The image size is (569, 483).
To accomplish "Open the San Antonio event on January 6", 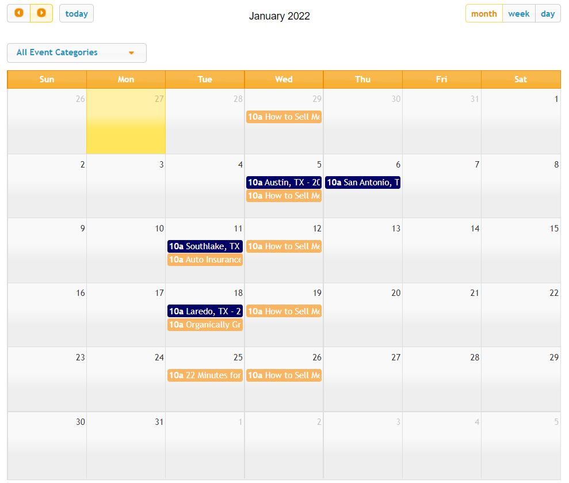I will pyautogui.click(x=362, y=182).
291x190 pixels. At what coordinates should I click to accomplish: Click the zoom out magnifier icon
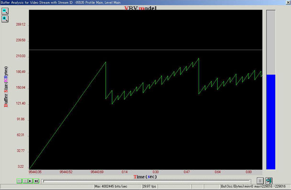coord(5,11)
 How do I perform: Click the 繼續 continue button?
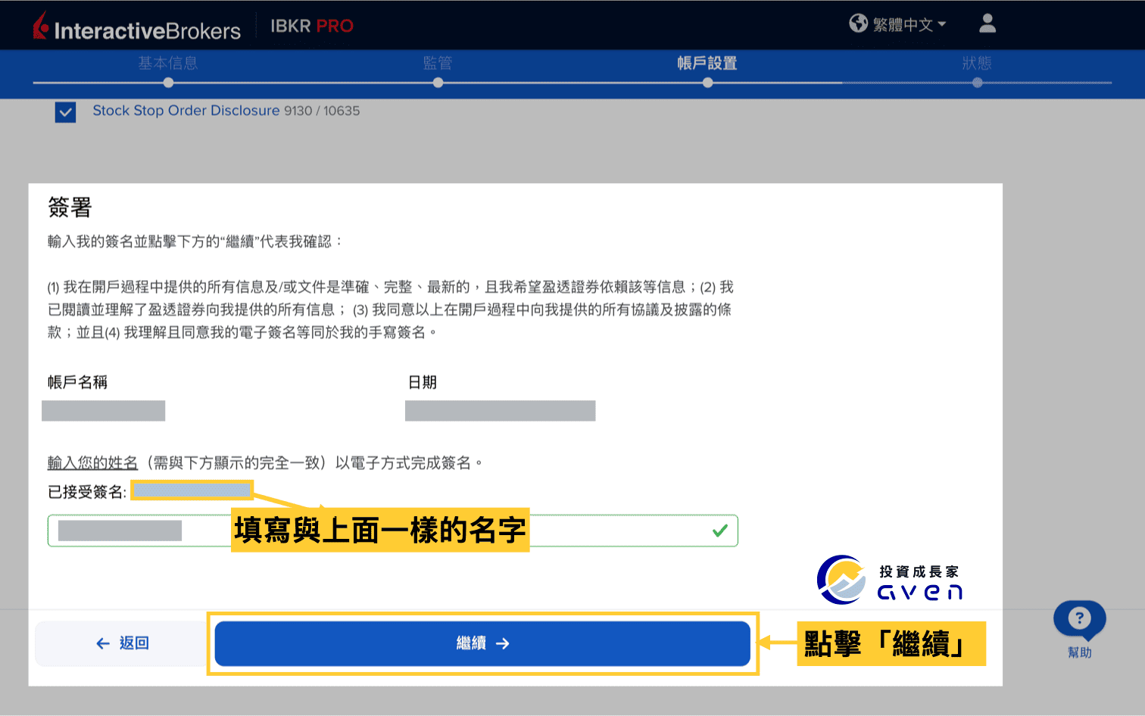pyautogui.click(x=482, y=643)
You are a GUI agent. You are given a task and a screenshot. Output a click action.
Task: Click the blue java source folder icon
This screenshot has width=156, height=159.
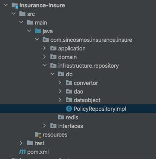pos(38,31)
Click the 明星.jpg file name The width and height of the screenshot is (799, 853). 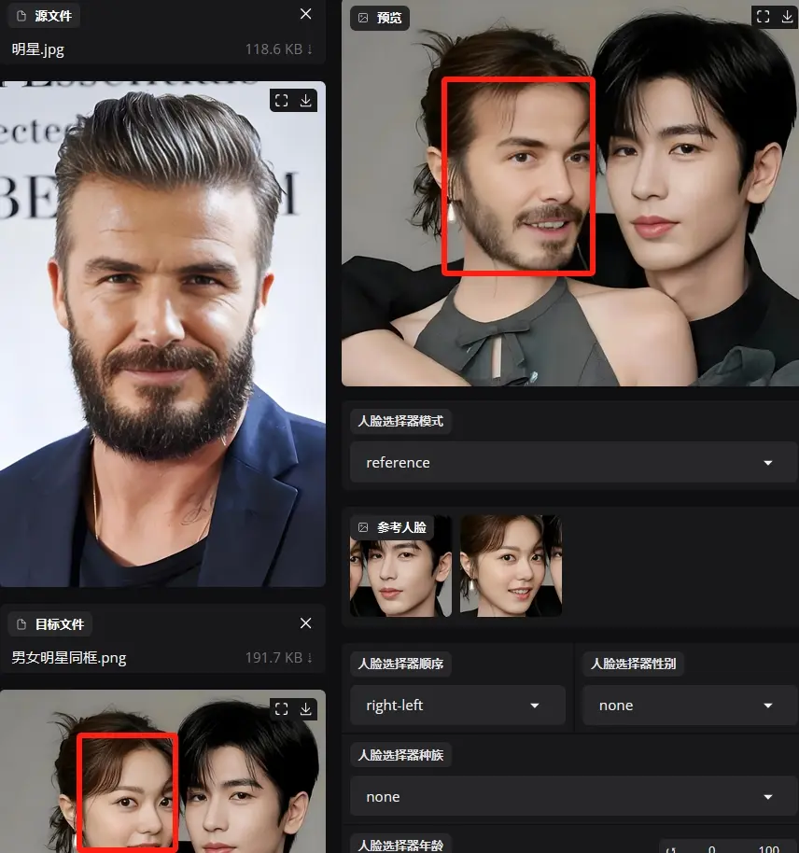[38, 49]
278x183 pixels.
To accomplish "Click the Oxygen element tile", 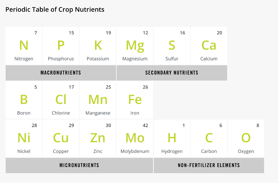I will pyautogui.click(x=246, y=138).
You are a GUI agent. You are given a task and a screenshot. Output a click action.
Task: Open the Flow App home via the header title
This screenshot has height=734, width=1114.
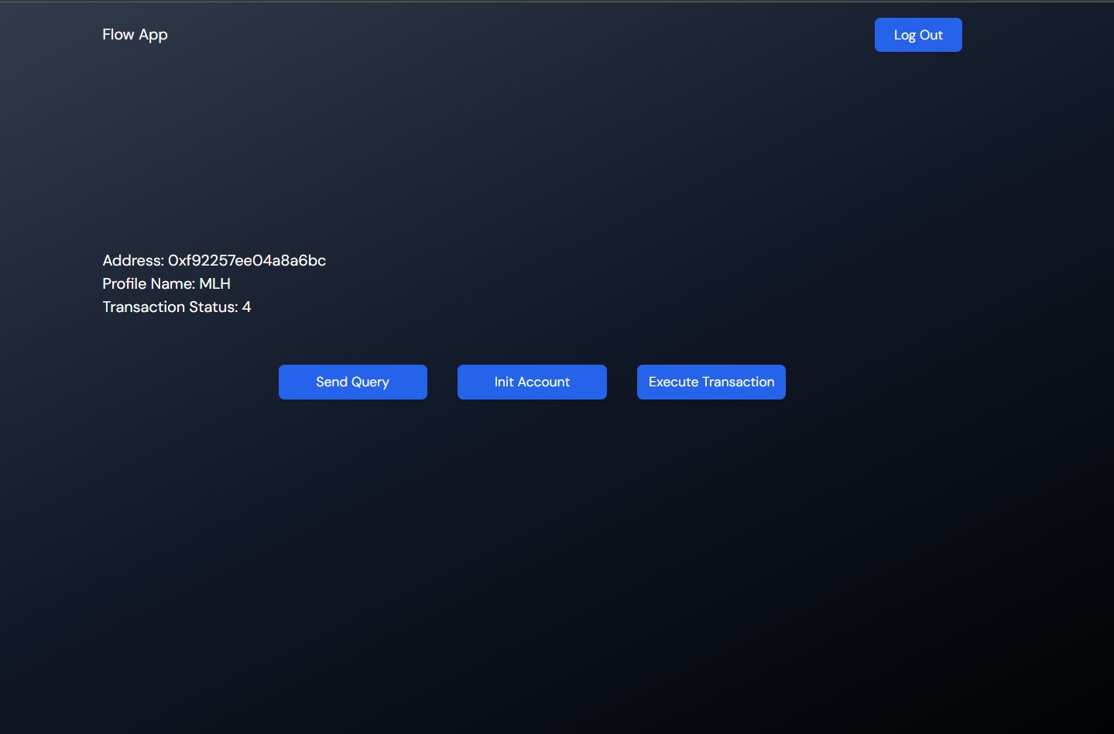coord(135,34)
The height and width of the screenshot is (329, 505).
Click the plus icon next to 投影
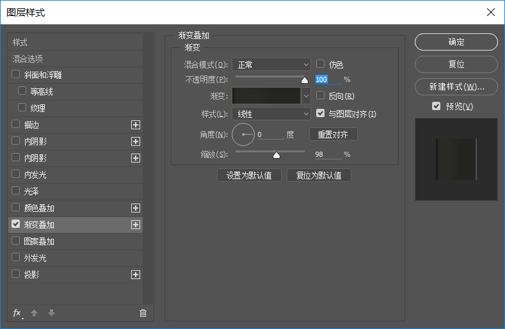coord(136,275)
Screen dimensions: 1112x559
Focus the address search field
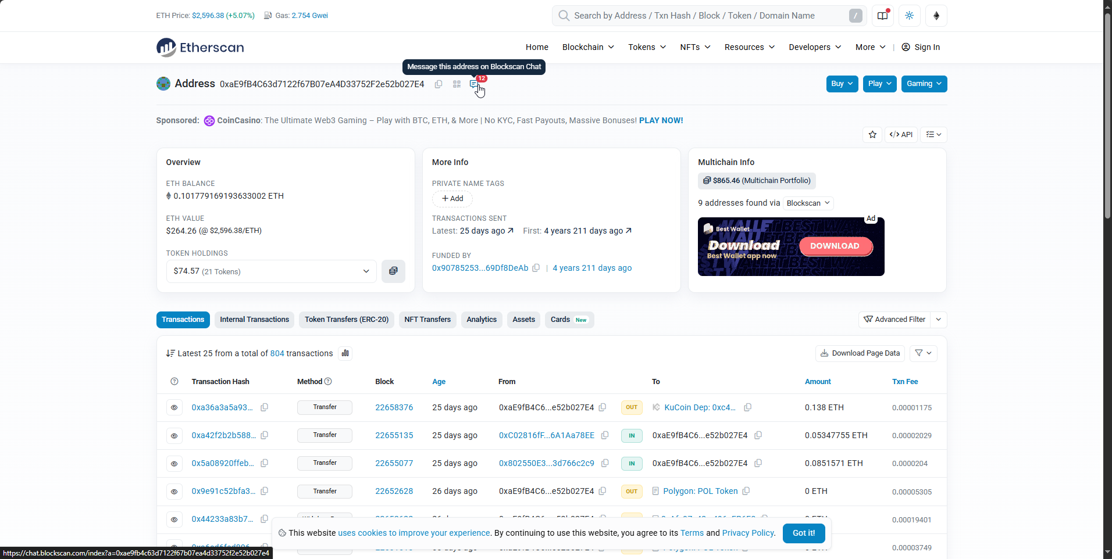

________________________________________

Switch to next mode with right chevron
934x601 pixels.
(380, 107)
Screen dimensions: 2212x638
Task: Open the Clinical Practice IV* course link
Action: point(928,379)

________________________________________

• _GOAL OF THE EXERCISE_
Above is the material; set down exactly its lines from the one containing "Task: Open the Flow" down to the one containing "Focus the address search field", both included, leaving out any pictures.

• _EXERCISE ANSWER_
Task: Open the Flow App home via the header title
This screenshot has height=734, width=1114.
coord(135,34)
The height and width of the screenshot is (329, 505).
Click the plus icon next to 投影
coord(136,275)
Screen dimensions: 1112x559
Focus the address search field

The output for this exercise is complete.